New Zealand’s central bank left its current monetary policy stance steady, including its key interest rate and asset purchase program, but dropped its previous guidance of being ready to lower the rate further as its confidence in the economic outlook is improving.
The Reserve Bank of New Zealand (RBNZ) kept its Official Cash Rate (OCR) at a rock-bottom 0.25 percent, unchanged since March last year when it was lowered to support economic activity that was being hit hard by the COVID-19 pandemic.
Since June 2015 RBNZ has been in a monetary easing cycle and cut its rate 10 times by a total of 325 basis points, including last year’s 75 point cut in March.
In addition to last year’s rate cut, the central bank has also been purchasing assets to keep long-term interest rates low under its Large Scale Asset Purchase program – a $100 billion limit by June 2022 – and in November last year launched a Funding for Lending Program (FLP) to provide additional monetary stimulus.
RBNZ also began working with financial institutions to prepare them for the possibility of lowering interest rates to negative levels and wrapped up this work in February.
In its previous policy statement in April RBNZ confirmed it was still ready to lower OCR if needed.
Today, however, the bank’s monetary policy committee dropped this reference of being “prepared to lower the OCR if required,” replacing it with a pledge to maintain the current monetary settings until it is confident inflation is near its 2 percent target and that employment is at its maximum sustainable level.
”Meeting these requirements will necessitate considerable time and patience,” RBNZ said.
The basis for the central bank’s shift in tone reflects the economic recovery worldwide, aided by unprecedented monetary and fiscal stimulus in the wake of the pandemic, and the roll-out of vaccines.
“Confidence in the outlook is rising as the more extreme negative health scenarios wane given the vaccination progress globally,” RBNZ said.
The central bank’s shift toward a normalization of monetary policy mirrors that seen in several other countries, including the Bank of Canada, which has begun to trim its asset purchases, and rate hikes by central banks in emerging and frontier markets, most notably Russia, Brazil, Turkey and Iceland, to curb rising inflationary pressures.
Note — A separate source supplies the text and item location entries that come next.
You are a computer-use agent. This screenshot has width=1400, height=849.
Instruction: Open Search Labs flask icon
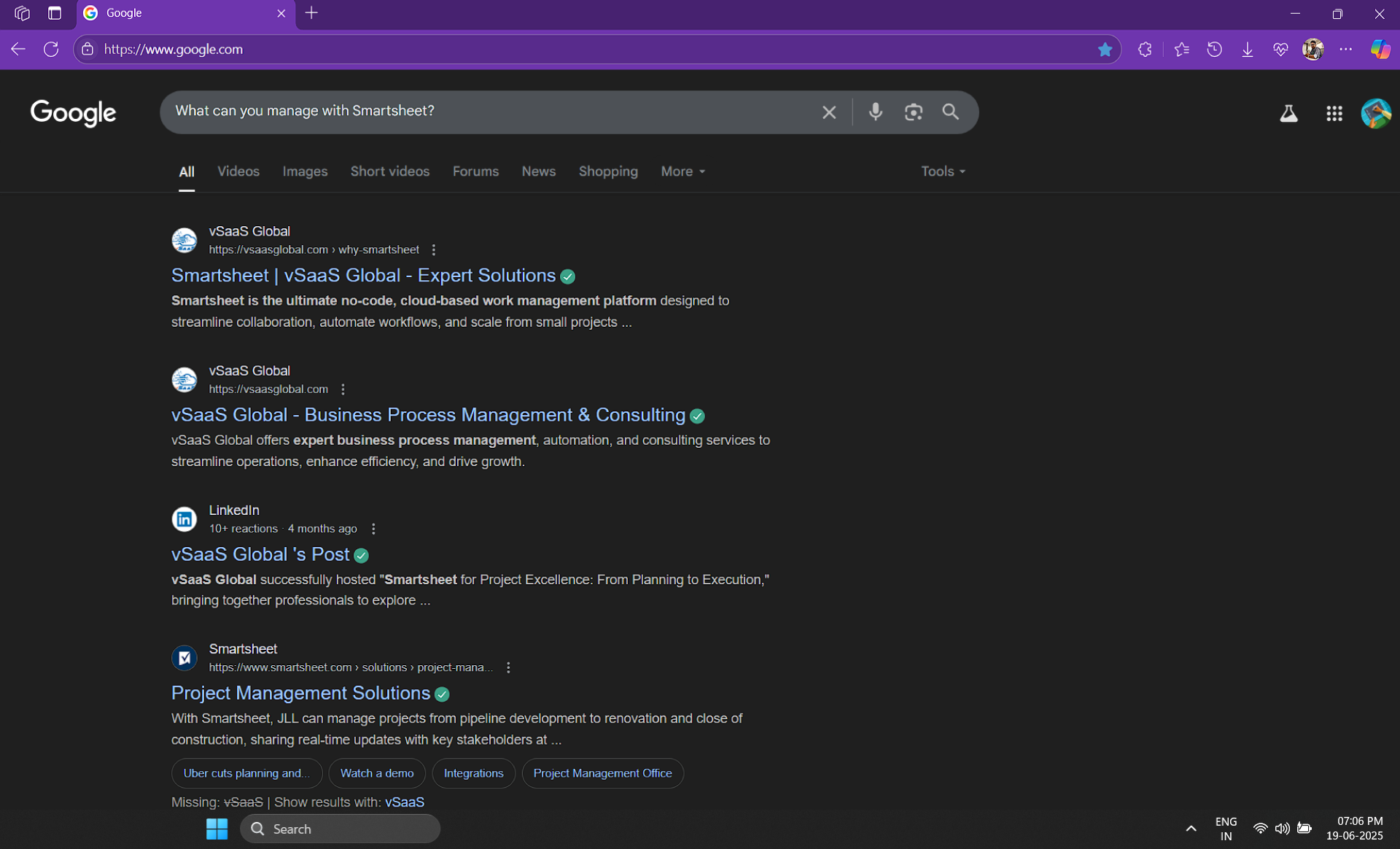1288,113
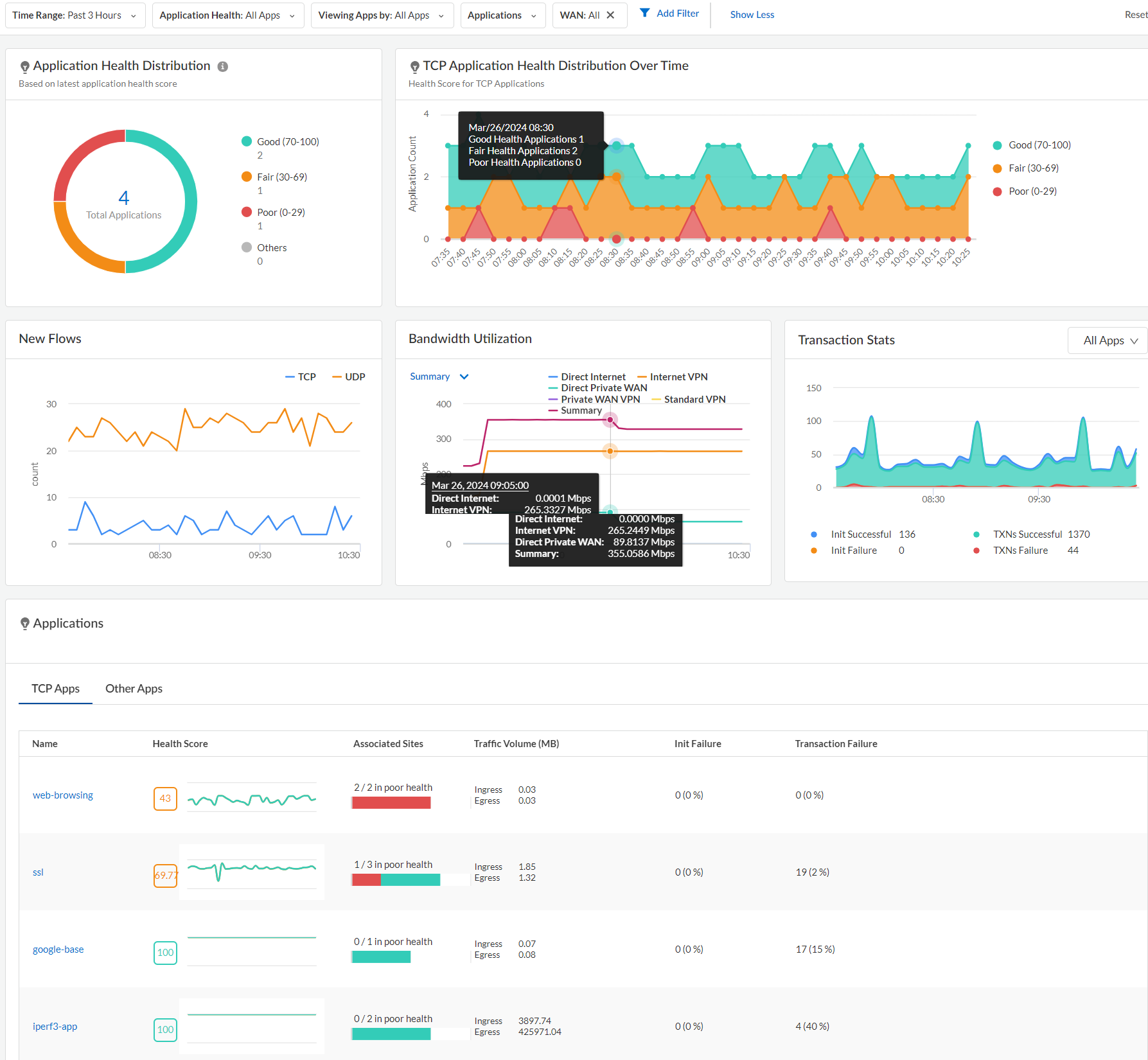Click the Show Less link
Screen dimensions: 1148x1060
coord(752,15)
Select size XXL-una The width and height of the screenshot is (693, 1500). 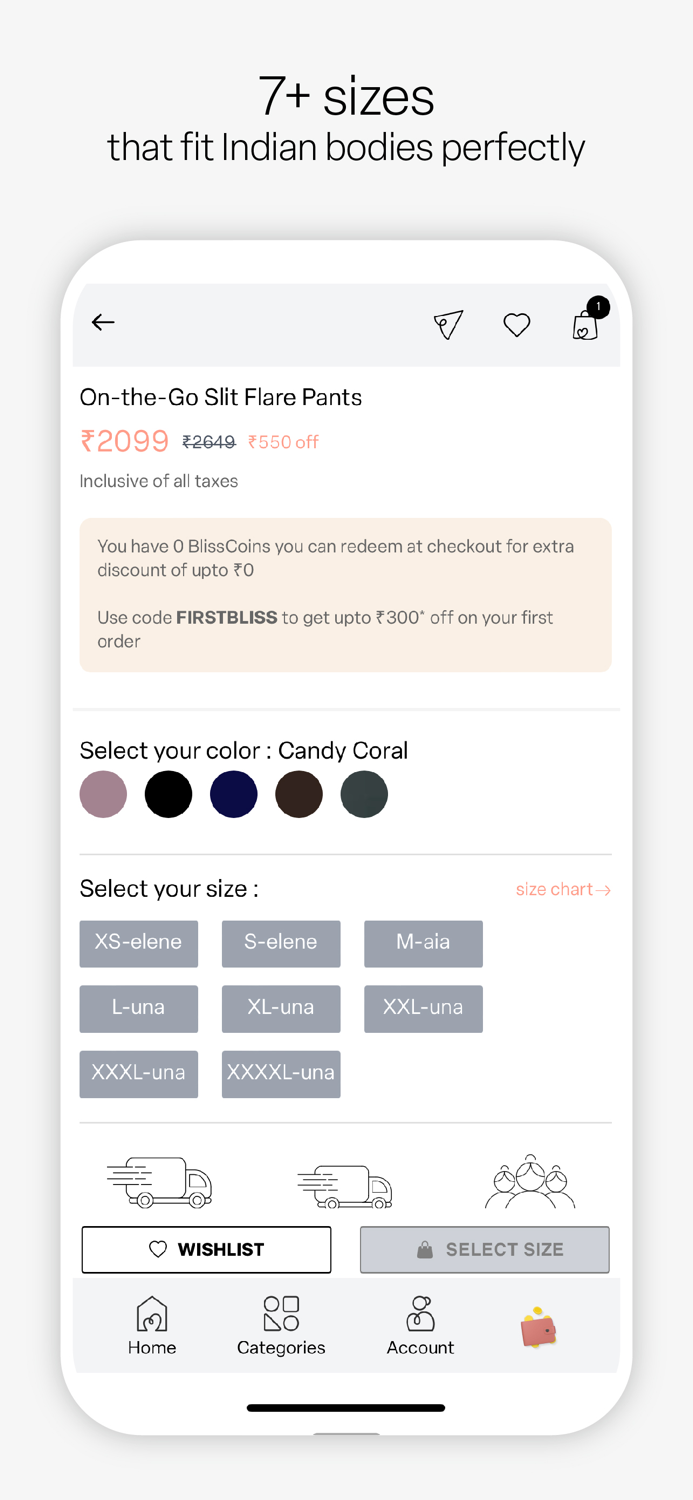423,1008
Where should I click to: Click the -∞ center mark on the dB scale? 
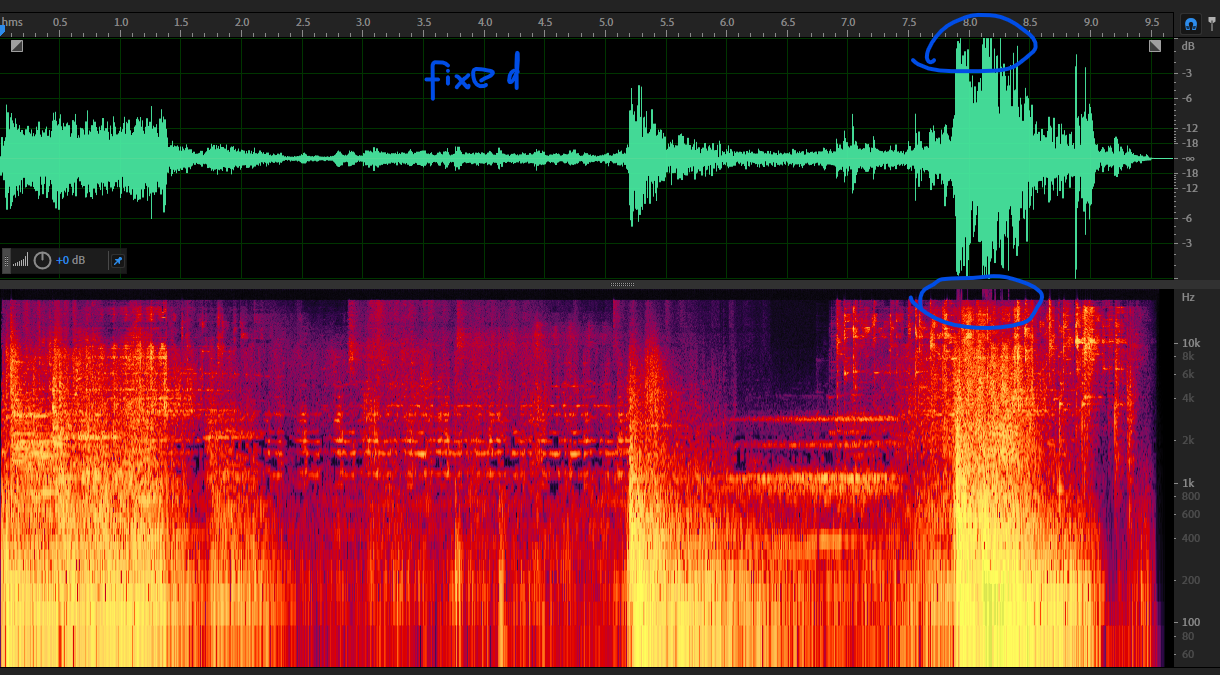pyautogui.click(x=1188, y=158)
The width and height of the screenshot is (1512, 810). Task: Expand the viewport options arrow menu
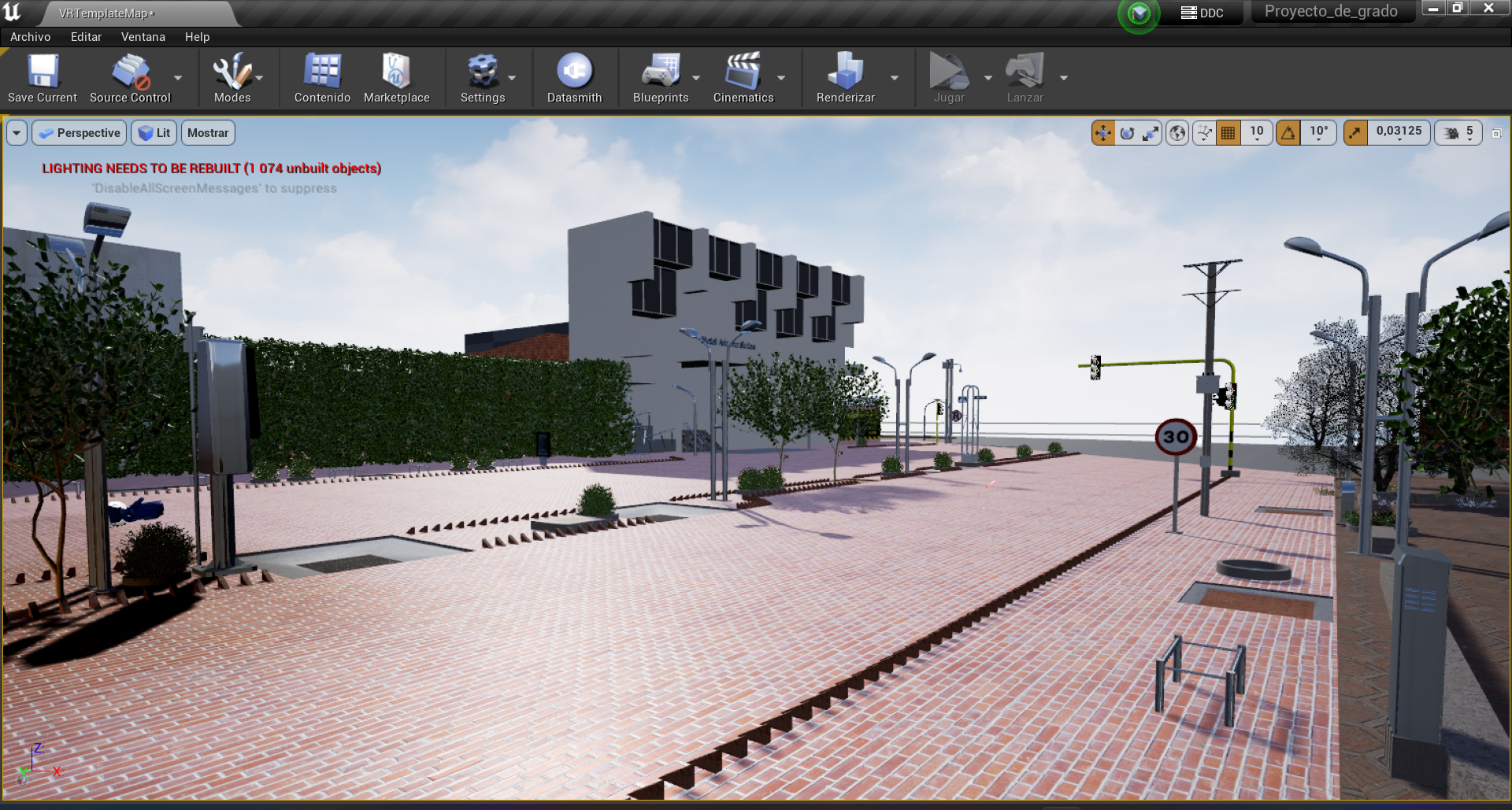[x=17, y=133]
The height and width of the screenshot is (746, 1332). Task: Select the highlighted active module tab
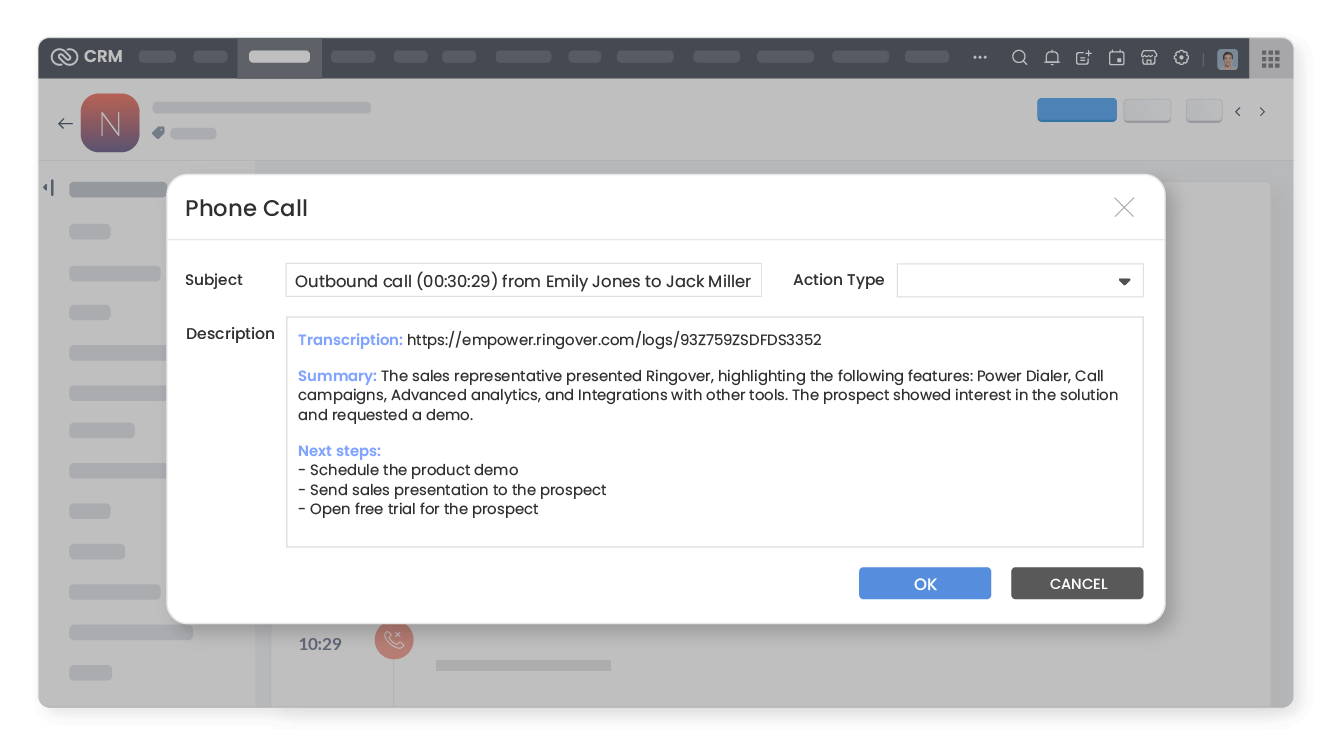[279, 57]
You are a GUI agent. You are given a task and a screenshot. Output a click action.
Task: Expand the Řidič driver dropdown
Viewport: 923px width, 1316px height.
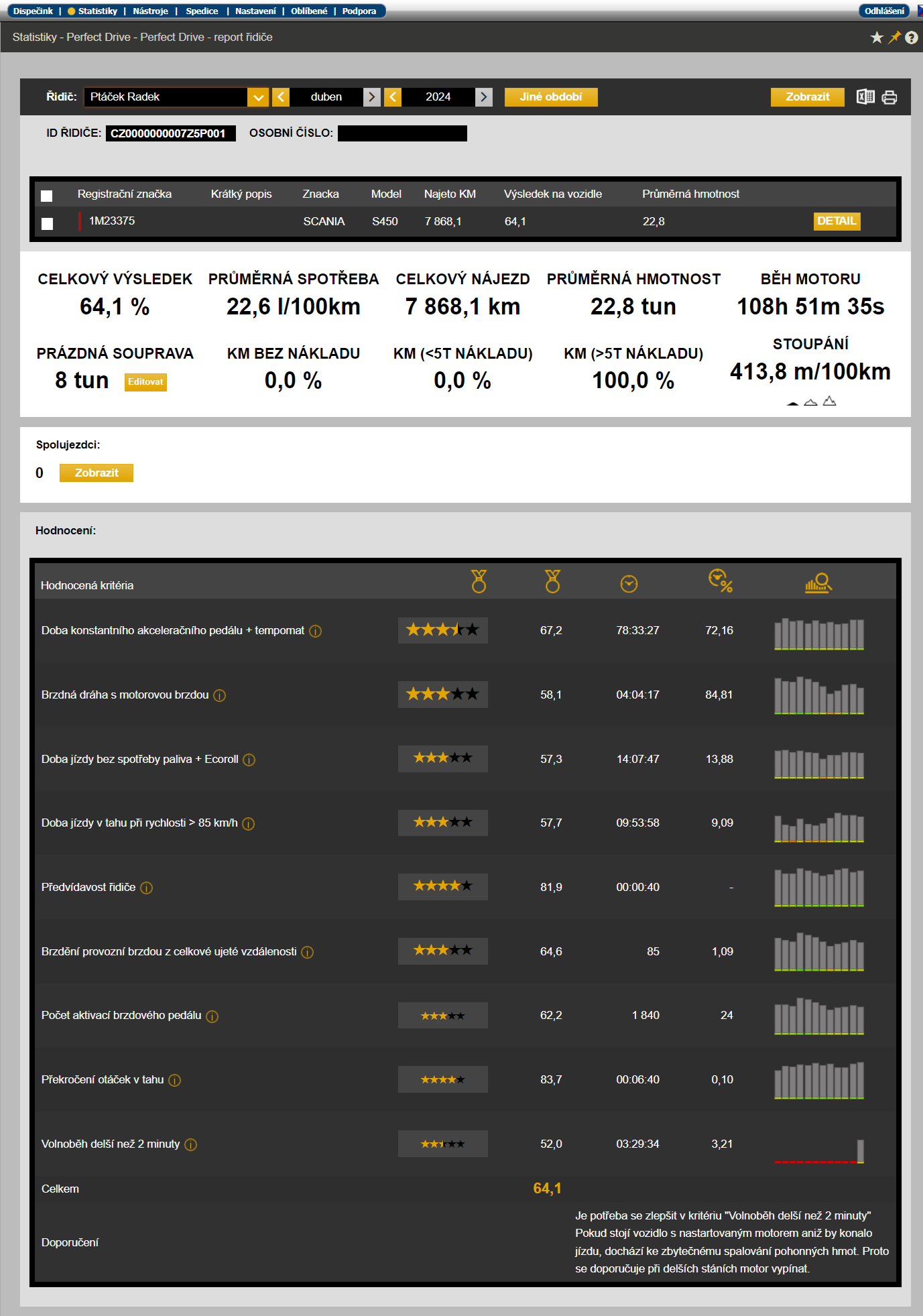(x=258, y=97)
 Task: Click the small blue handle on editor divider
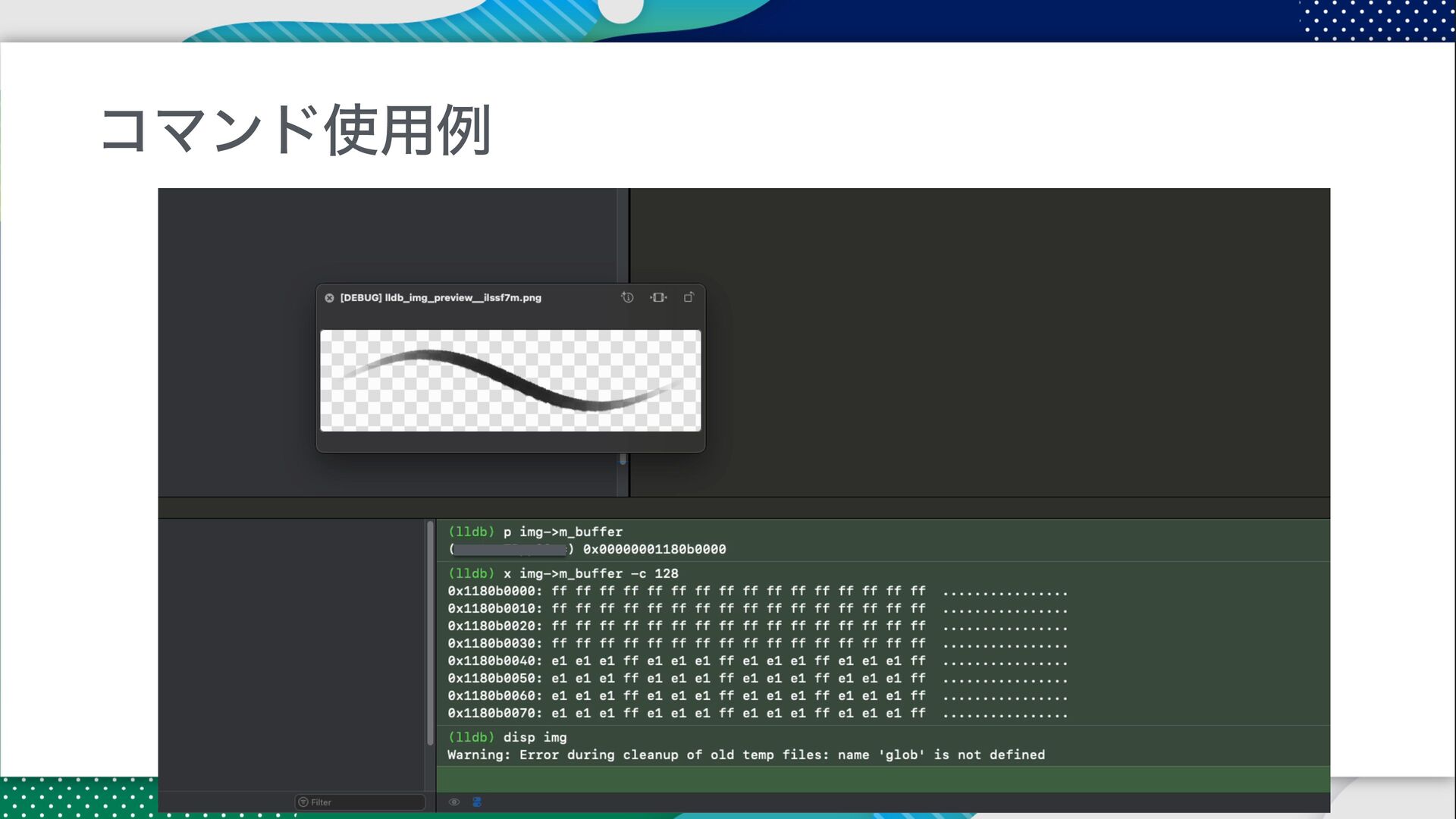(x=623, y=459)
However, as illustrated by events in India, COVID-19 remains a threat and RBNZ said it was still cautious given the ongoing virus-related restrictions in activity, the unevenness of the economic recovery and the weak level of business investment.
Nevertheless, in its latest monetary policy report RBNZ raised its outlook for economic growth in coming years and penciled in the first increase in its key interest rate by September 2022, with consecutive increases through June 2024.
OCR is seen averaging 0.3 percent this year and next year, but then rising to 0.6 percent in 2023 and 1.4 percent in 2024.
While RBNZ lowered its forecast for gross domestic product for the year beginning in March to shrink by an average of 3.1 percent from February’s forecast of 2.4 percent contraction, growth in 2022 is now seen of 4.4 percent, up from 3.8 percent, and then 3.5 percent5 in 2023, up from an earlier 3.2 percent.
Echoing the U.S. Federal Reserve, RBNZ expects the recent pickup in inflation to be temporary and ease over the course of the year.
On average RBNZ forecast headline inflation of 1.5 percent this year, down from its February forecast of 1.7 percent, before rising to 1.7 percent in 2022, up from 1.5 percent.
For the 2020 March year, New Zealand’s headline inflation rate averaged 2.5 percent and GDP averaged 1.7 percent.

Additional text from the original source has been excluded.